───── RECORDED DATA ─────
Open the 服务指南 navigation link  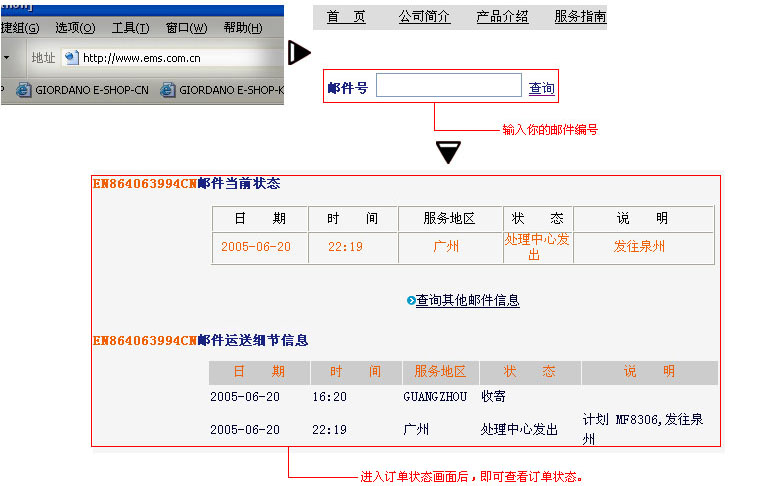click(x=580, y=17)
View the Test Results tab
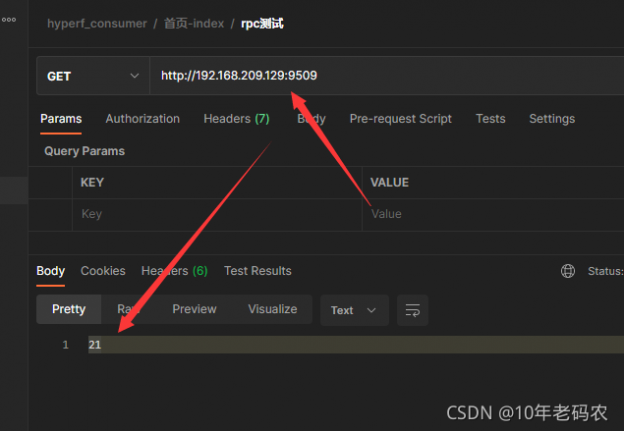 [x=257, y=271]
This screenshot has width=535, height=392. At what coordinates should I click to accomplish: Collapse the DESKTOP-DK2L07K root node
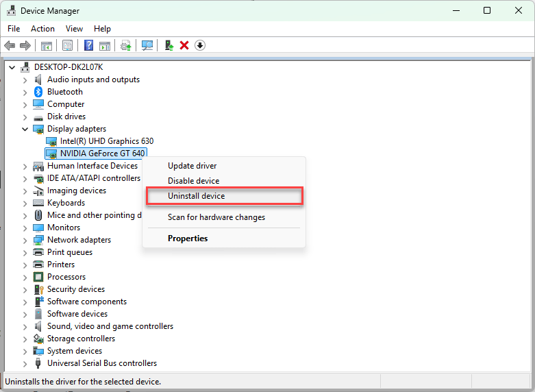[12, 67]
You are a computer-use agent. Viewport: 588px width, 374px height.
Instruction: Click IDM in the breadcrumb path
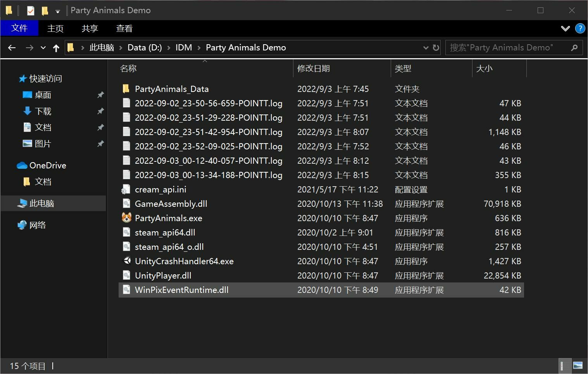(x=183, y=48)
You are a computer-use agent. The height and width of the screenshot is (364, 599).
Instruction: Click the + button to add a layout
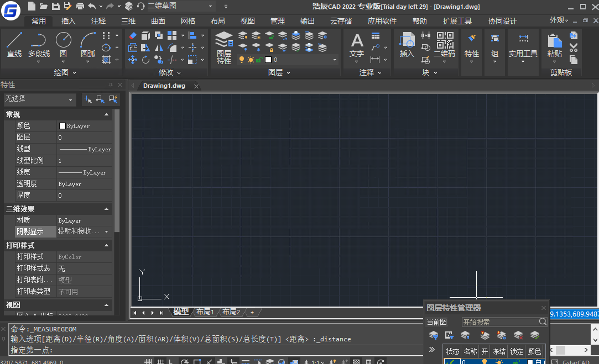[x=251, y=312]
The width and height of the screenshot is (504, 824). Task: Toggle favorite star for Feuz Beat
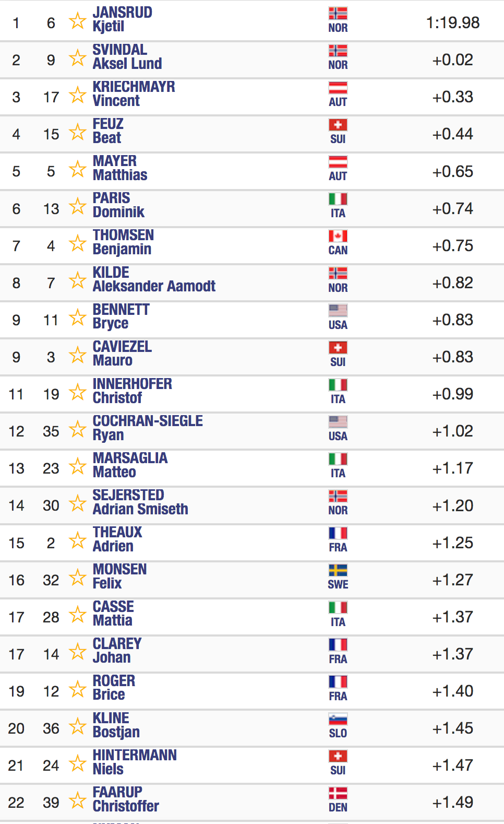pyautogui.click(x=77, y=132)
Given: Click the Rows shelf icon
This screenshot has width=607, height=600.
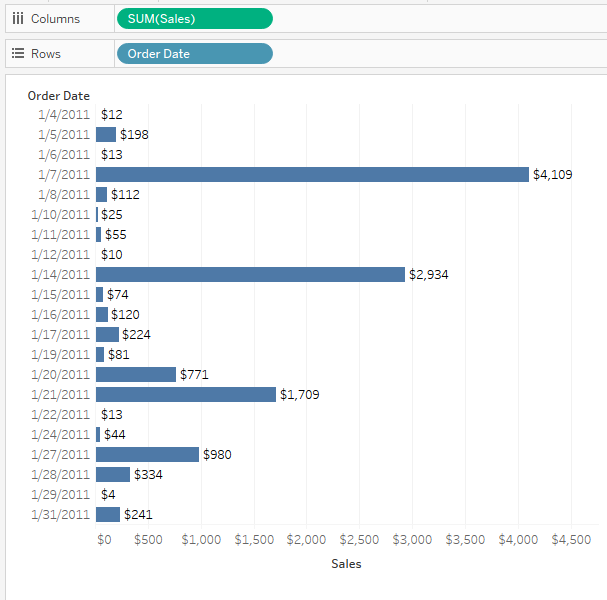Looking at the screenshot, I should click(x=17, y=54).
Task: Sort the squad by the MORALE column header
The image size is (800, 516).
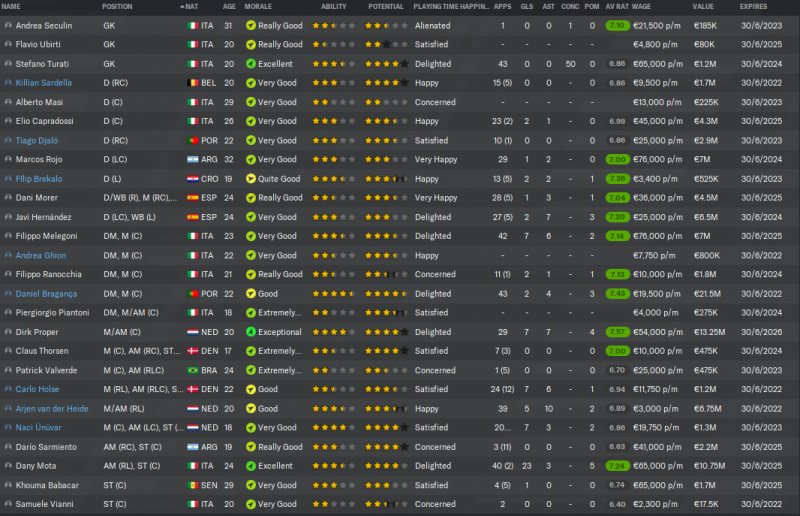Action: click(x=258, y=7)
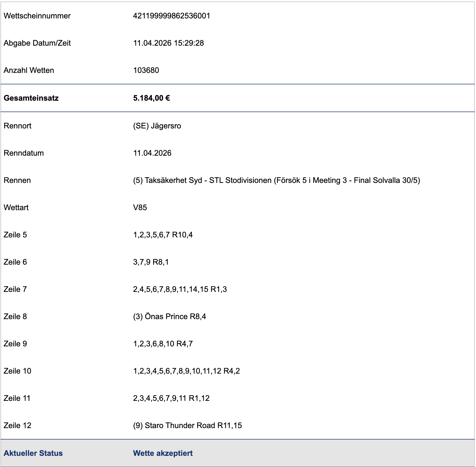Select the Abgabe Datum/Zeit label
This screenshot has height=467, width=476.
coord(37,43)
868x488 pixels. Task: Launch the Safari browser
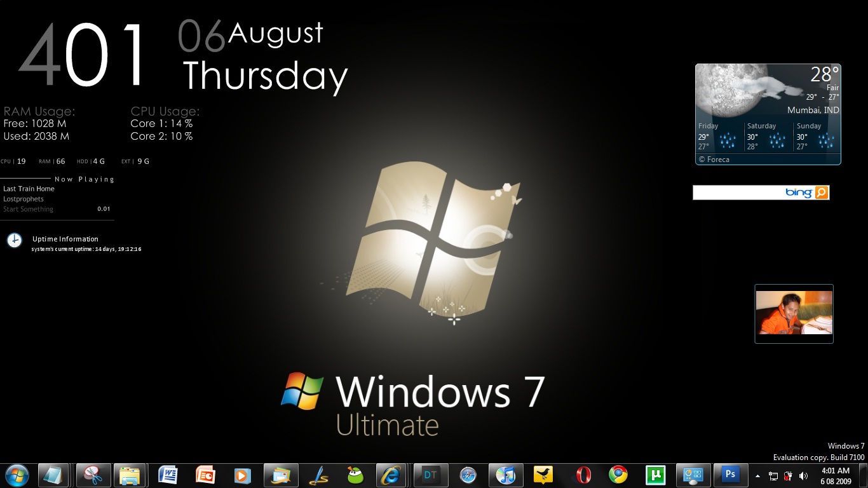coord(468,475)
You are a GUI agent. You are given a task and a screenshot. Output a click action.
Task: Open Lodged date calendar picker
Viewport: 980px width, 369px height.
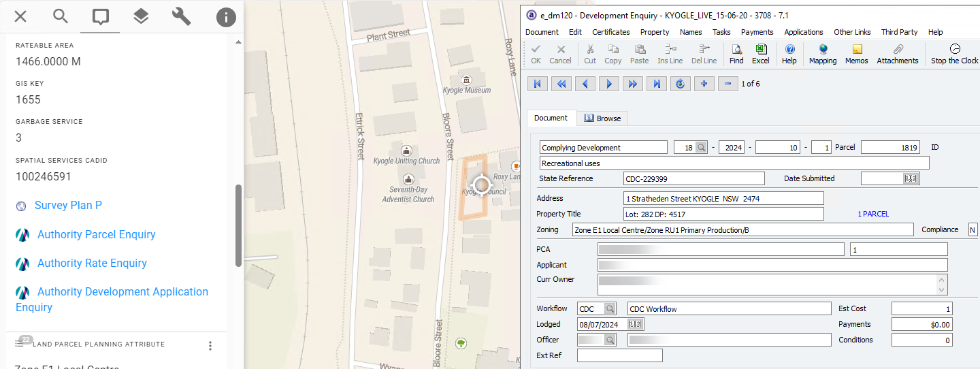(x=636, y=324)
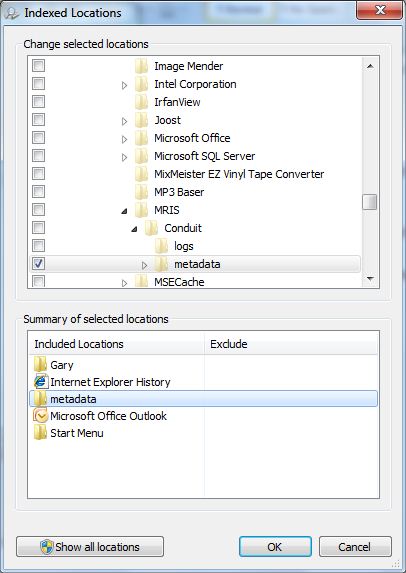The height and width of the screenshot is (573, 406).
Task: Click the Microsoft Office Outlook icon
Action: 41,416
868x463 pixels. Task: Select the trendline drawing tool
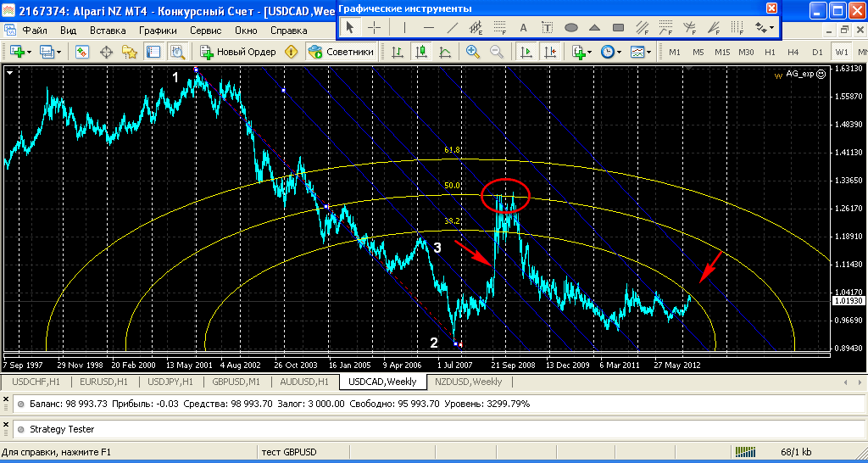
─────
▶ [WORK ITEM]: Check every line of the entries above, and copy those that carry the string "agent".

▶ [YOUR RESPONSE]:
You are a computer-use agent. Viewport: 588px width, 374px height.
You are a computer-use agent. The height and width of the screenshot is (364, 599).
You are a GUI agent. You are given a task and a screenshot. Output a click action.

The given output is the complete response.